Strong governance and access control to ensure security without slowing down innovation.
Observability to track the health of pipelines, detect data drift, and maintain reliable AI models.
These elements aren’t optional; they’re the foundation for any AI strategy that hopes to deliver real results.
The good news? Data modernization doesn’t have to be a multi-year overhaul. Many organizations see value quickly by starting small.
Some practical first steps include:
Running a Data Maturity Assessment to understand the current state (most organizations hover around 2.5 on a 5-point scale)
Deploying an Integrated Data Portal to unify reporting, enable self-service BI, and enforce consistent access policies
Launching 1–2 high-value data products tied to business pain points, demonstrating ROI early and building momentum for broader efforts
These wins prove the value of modernization and help build trust and adoption across the organization.
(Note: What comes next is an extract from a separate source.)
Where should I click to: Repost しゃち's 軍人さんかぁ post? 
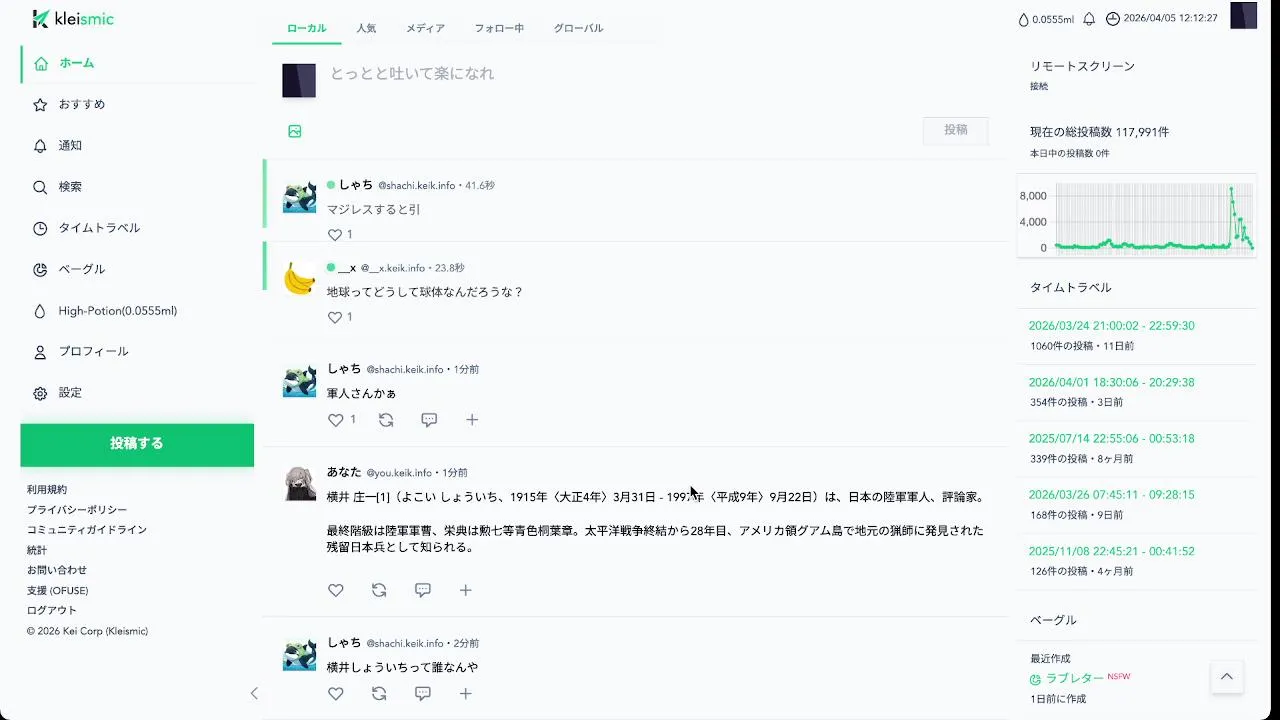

If your AI strategy is failing, it’s probably your data.
If users aren’t adopting tools, check your metadata, not the UI.
If projects are dragging, the issue is often missing contracts and ownership, not missing technology.
Data modernization is more than a technical upgrade; it’s a business imperative. Without it, AI strategies stall and transformation goals remain out of reach. With it, enterprises can move beyond fragmented reporting to continuous, intelligent decision-making.
The examples of Netflix, Walmart, and UPS show what’s possible when data is treated as a first-class product. They didn’t wait for AI initiatives to fail before investing in the foundation. They built systems designed to adapt, scale, and fuel growth for the future.
The message for enterprises aiming to harness AI is clear: modernize your data, or risk falling behind.